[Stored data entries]
== Segment start ==

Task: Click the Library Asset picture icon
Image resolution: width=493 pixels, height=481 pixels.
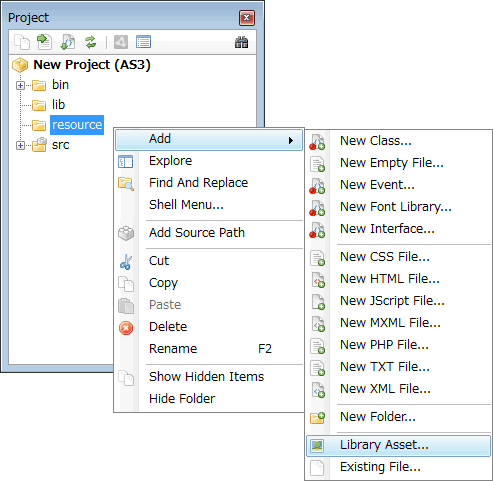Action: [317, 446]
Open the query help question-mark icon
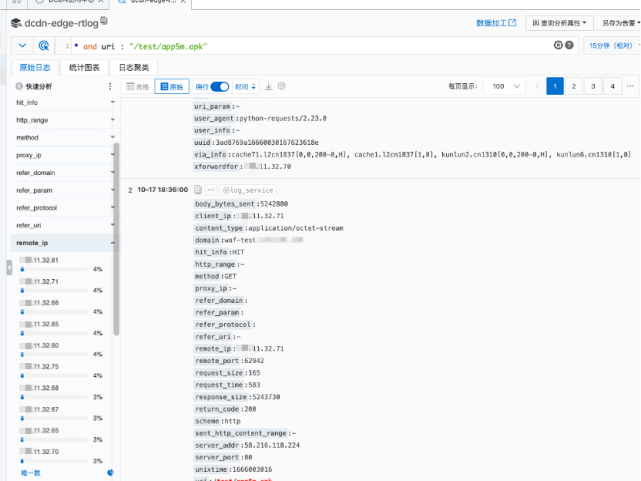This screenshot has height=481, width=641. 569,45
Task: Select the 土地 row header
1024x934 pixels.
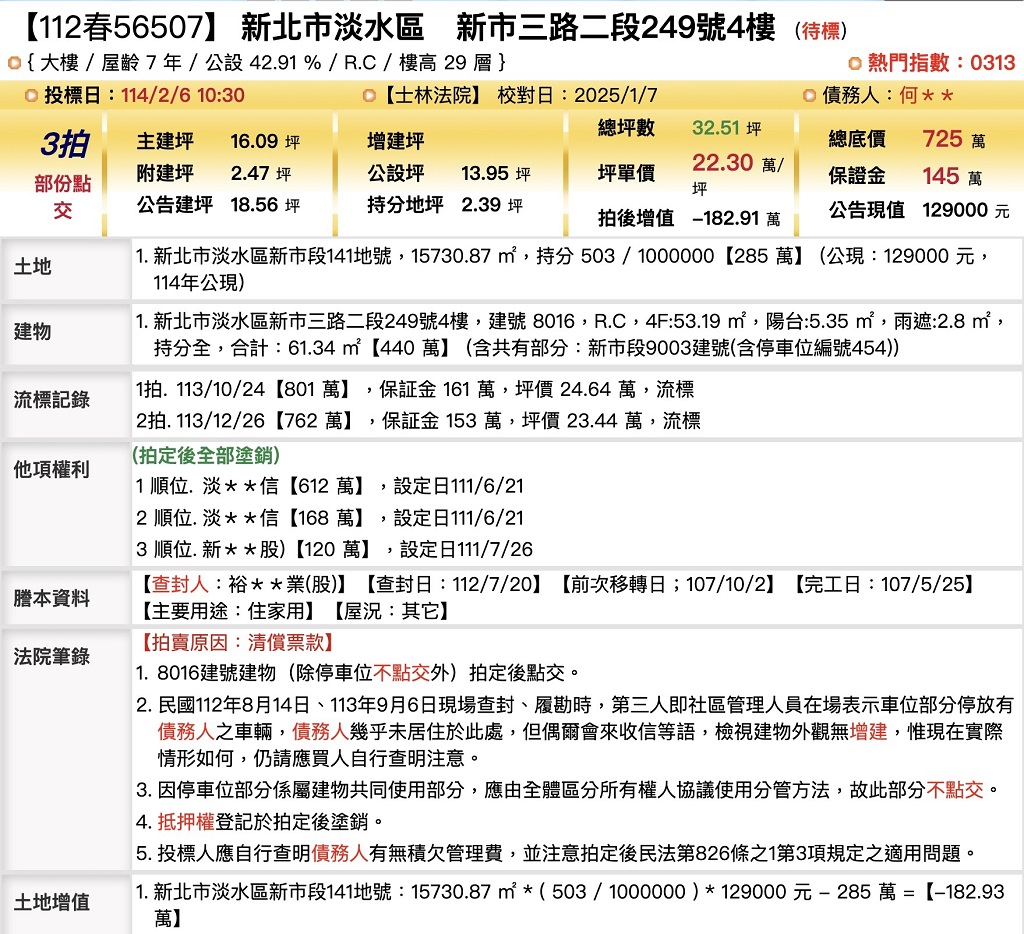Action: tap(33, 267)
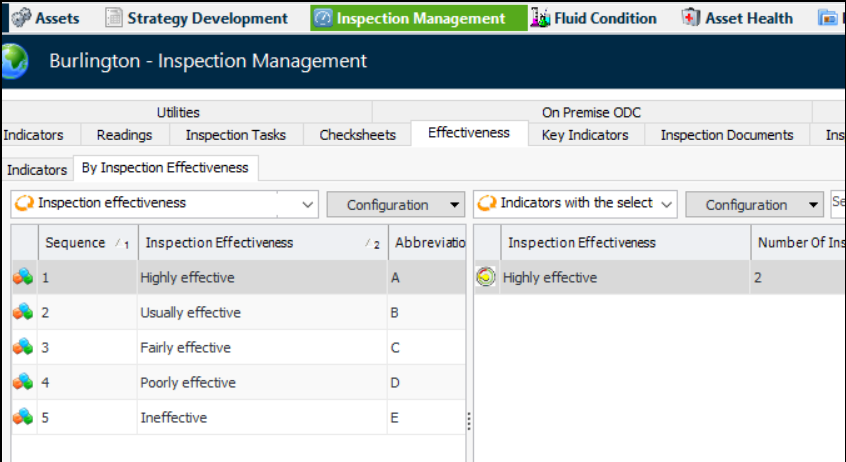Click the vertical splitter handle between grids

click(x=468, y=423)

== Segment end ==

Problem description: Pictures stay out. Copy exactly, and only, the lines from the one containing "Image resolution: width=493" through the end of the data.

Solution to this exercise:
Image resolution: width=493 pixels, height=481 pixels.
Action: [317, 446]
Open the query help question-mark icon
This screenshot has height=481, width=641. 569,45
Task: Select the 土地 row header
1024x934 pixels.
Action: tap(33, 267)
Click the vertical splitter handle between grids

click(x=468, y=423)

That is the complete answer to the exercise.